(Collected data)
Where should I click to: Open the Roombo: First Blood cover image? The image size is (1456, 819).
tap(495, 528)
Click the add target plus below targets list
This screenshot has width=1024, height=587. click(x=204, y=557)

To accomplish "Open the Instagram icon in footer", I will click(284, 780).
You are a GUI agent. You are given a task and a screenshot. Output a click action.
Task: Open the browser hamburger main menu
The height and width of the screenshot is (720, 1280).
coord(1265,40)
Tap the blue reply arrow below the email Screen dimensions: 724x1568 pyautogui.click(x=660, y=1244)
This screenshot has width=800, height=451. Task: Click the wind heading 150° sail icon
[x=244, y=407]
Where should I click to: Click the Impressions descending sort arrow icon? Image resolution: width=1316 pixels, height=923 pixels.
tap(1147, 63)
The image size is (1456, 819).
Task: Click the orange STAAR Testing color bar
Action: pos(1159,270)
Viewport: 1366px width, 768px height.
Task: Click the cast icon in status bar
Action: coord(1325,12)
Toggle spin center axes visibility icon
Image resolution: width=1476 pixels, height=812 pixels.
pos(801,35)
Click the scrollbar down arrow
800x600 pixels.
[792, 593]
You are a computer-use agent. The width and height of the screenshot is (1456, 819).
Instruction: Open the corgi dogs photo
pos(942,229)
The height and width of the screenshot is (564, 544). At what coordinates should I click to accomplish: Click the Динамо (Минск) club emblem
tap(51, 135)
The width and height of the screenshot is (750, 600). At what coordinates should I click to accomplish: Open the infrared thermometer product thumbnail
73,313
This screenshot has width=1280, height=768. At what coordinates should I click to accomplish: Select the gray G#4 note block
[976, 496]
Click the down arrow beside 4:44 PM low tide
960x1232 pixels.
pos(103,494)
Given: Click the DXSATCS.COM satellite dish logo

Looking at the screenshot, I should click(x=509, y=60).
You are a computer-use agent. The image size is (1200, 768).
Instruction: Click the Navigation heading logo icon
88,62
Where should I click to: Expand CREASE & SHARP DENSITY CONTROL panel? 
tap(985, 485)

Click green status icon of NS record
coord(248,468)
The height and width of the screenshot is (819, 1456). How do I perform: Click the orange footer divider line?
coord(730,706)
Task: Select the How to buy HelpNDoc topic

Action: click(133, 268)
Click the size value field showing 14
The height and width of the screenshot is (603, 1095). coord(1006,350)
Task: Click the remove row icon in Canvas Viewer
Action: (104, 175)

■ **Work to complete**: Word for word, return the lines from the one holding "Where should I click to: Expand" through the end of the entries above.

■ **Written answer**:
Where should I click to: Expand CREASE & SHARP DENSITY CONTROL panel? 
tap(985, 485)

Click green status icon of NS record
coord(248,468)
The height and width of the screenshot is (819, 1456). How do I perform: Click the orange footer divider line?
coord(730,706)
Task: Select the How to buy HelpNDoc topic

Action: click(133, 268)
Click the size value field showing 14
The height and width of the screenshot is (603, 1095). coord(1006,350)
Task: Click the remove row icon in Canvas Viewer
Action: (104, 175)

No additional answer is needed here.